Mais l’homme frappé par le malheur est naturellement impatient. Il attend des résultats immédiats pour apaiser ses angoisses et sa souffrance, nous le savons ! Et, quelle que soit la vitesse de réalisation de la mission qui nous a été assignée, elle semblera toujours trop lente à ceux qui sont dans l’attente d’une meilleure Côte d’Ivoire, d’une Côte d’Ivoire où il fait à nouveau bon vivre !

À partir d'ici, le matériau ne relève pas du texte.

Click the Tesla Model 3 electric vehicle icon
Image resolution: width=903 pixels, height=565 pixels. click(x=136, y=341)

À tous ceux qui espèrent, je voudrais dire que leur espoir ne sera pas vain. En effet, tous ceux qui vivent en Côte d’Ivoire sont désireux de construire ensemble un univers radieux. C’est la leçon que je tire des contacts nombreux et quotidiens que j’ai eus avec les populations marquées par la crise. Les freins à la réconciliation ne viendront donc nullement des populations affectées par notre désunion. Seuls les instigateurs du désordre et de la haine voudront continuer à prospérer sur le terreau de la division. Nous ne les abandonnerons pas à leur projet. Par le dialogue et la persuasion, nous les amènerons à accepter de s’inscrire dans le sillage de notre action.

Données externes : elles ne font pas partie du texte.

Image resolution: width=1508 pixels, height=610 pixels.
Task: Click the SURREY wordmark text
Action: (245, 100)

L’année 2012 sera celle de la mise en œuvre de notre plan d’action. Nous en attendons de grandes avancées pour la paix en Côte d’Ivoire. Ivoiriennes, Ivoiriens, Habitants de la Côte d’Ivoire, conformément à notre mandat, nous allons, avec vous, examiner courageusement les raisons qui nous ont conduits au bord du gouffre. Ayant découvert ou redécouvert les motifs de notre désunion, nous ferons en sorte que les préjudices subis soient intégralement réparés. Il n’est pas question de passer par pertes et profits la descente aux enfers de milliers de nos compatriotes. Nous entendons relever la dignité humaine et restaurer les droits de toutes les victimes du drame ivoirien. Nous promettons de recommander la juste réparation des préjudices.

Mais au-delà de cette action de justice “restaurative“, nous avons le devoir de poser les questions essentielles dont dépend l’avenir de la Côte d’Ivoire et des Ivoiriens : « Qu’entendons-nous faire de la Côte d’Ivoire ? Pour nous, qu’est-ce qu’être ivoirien ? » Ces questions graves devront trouver réponse, mais pas n’importe quelle réponse ! Il ne s’agira plus de développer le sentiment d’appartenance communautaire, ni de proposer l’émergence d’une Côte d’Ivoire vernaculaire, une Côte d’Ivoire qui serait une simple addition de groupes ethniques. Nous allons penser à une nouvelle nation ivoirienne qui tienne compte des contraintes de l’histoire et de la géographie. Pour cela, il nous faudra tous faire preuve de courage, de discernement et de confiance.

Si nous nous astreignons à une telle discipline, alors nous pouvons avoir la certitude que des perspectives heureuses s’ouvrent pour notre pays. Ce que je souhaite aux Ivoiriens, c’est d’être les artisans d’une véritable révolution humaine. J’appelle de mes vœux un renoncement aux idéologies étroites et un retour à la politique humanitaire de notre feu président, qui avait placé l’homme, tous les hommes, au centre de sa vision.

Pour ma part, j’ai vu Bangolo, Duékoué, Guiglo… portant encore les stigmates de la barbarie humaine ! J’ai lu dans les yeux des blessés d’Abobodoumé, le désespoir de personnes handicapées à vie ! J’ai vu sur les joues d’adultes accomplis, les larmes que la dignité s’efforçait de cacher ! J’ai vu l’être humain dégradé par les atteintes horribles à son intégrité physique ! À tous ces maux, je vois un seul et même remède : l’enracinement de l’esprit citoyen en Côte d’Ivoire.

Que l’année 2012 soit l’année où la naissance d’une Côte d’Ivoire citoyenne rendra vaines toutes les violations qui prennent pour prétexte la différence et fondent leur raison sur le sentiment d’appartenance ! Que 2012 soit l’année de l’avènement du citoyen ivoirien et, partant, l’année de la paix, de la confiance et de la réconciliation.